As I was perusing social media sites this morning, I came across a blog post that has been rapidly making the rounds on Facebook. Maybe you've read it or seen others share it on their Facebook wall. In a nutshell, this blog post was written by a mother of three boys and one girl who, along with her husband, regularly check the social media sites that her kids frequent to make sure that the content is acceptable. Bravo! My wife and I do the same with our middle school daughter and, like the author of the blog, we edit as we see fit and "unfollow" some of our daughter's "friends" who are posting pics and phrases that we don't want our children to see (or us to see for that matter).

Many don't think it's right for parents to "creep" on their kids' social media pages. After all, they are kids and deserve a chance to express themselves. But what would I have become (or any of you for that matter) if I was allowed to operate without boundaries when I was growing up. No, I didn't have social media at my disposal (we only had a few cable channels for a while) but there were other ways that I could express myself in a detrimental fashion, and I'm grateful for parents who loved me enough to rein me in when I got out of line.

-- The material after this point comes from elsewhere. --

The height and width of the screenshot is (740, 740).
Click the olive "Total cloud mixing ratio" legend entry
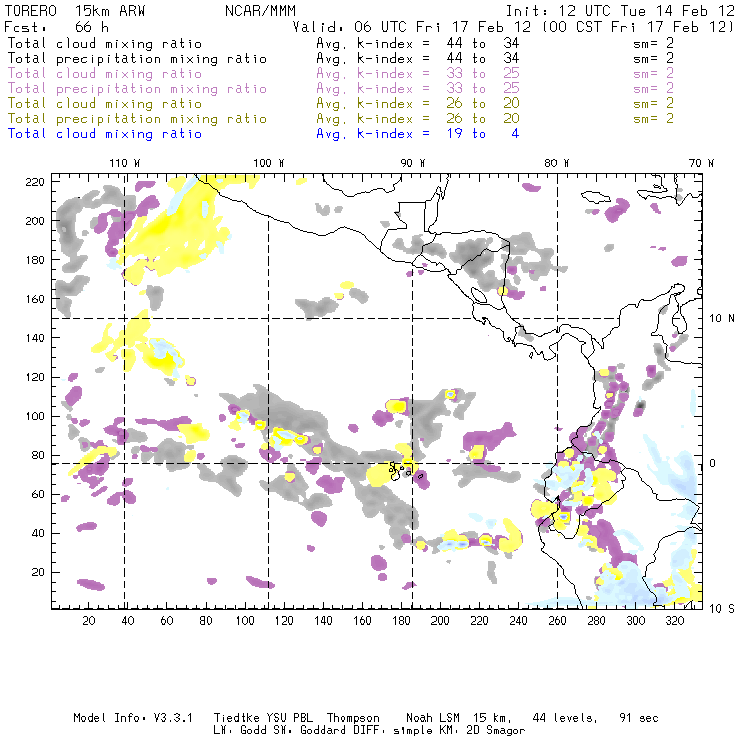click(104, 103)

So as I read this blog post exhorting young women to be careful what they post on social media sites, I saw the words of a mother who cares about her sons enough to protect them from the harmful things that the world attempts to expose them to daily. As a parent, I totally relate to that!

It was then I saw the pictures that she chose to post along with her words that caused me to scratch my head in confusion.

You see, the author had just spelled out a well-crafted argument encouraging girls and young women to respect themselves enough to not post trashy "selfies" of themselves that will draw the wrong kind of attention from young men. But then she posts a couple of pictures of her boys, shirtless and posing/flexing on the beach. Hmmm, that's odd. Didn't she just warn her boys against the dangers of female flesh online only to turn around and essentially do the same?

Now some of you might think this is harmless. After all, boys are more stimulated by sight than girls, so the same rules don't necessarily apply, right? Not to mention that the pictures that girls post on Facebook or Twitter are much different than the playful pictures that the author of this blog posted of her sons, right?

Regardless of how you react to all of this (and if you read the article in question you will find that there are many comments at the bottom of the page written by men and women who have lots of opinions), there is one question that immediately came to my mind after reading the article and then seeing the accompanying pictures:

Where is the consistency?

I realize that my job as a parent is one of the most important responsibility that I have ever been given. There is so much at stake. If I rebuke my children for yelling at each other, but then turn around and raise my voice at them, then I have lost a bit of my parental clout. If I am not consistent in what I teach my children, then how can I expect them to be consistent in their own decisions and behavior?

Does it make sense for a chain smoker to preach against the evils of smoking to his own children?

How closely would a daughter listen to a message on purity from a mother who regularly sleeps with the men she dates?

What if I lecture my kids on how to handle money but I can't control my own spending?

Where is the consistency in that?

This is not an attempt to slam the author of this blog, for her words rang absolutely true to my ears. Yet is does serve as a gentle rebuke. If you or I choose to put our thoughts or images to the page of social media, then we must be willing to bear the scrutiny that comes along with that.

Perhaps this will cause all of us to take a closer look at what we have posted on social media so that we can be sure that what we have posted is consistent with what we believe. Better yet, may this focus us on living lives that are consistent with what we say we believe.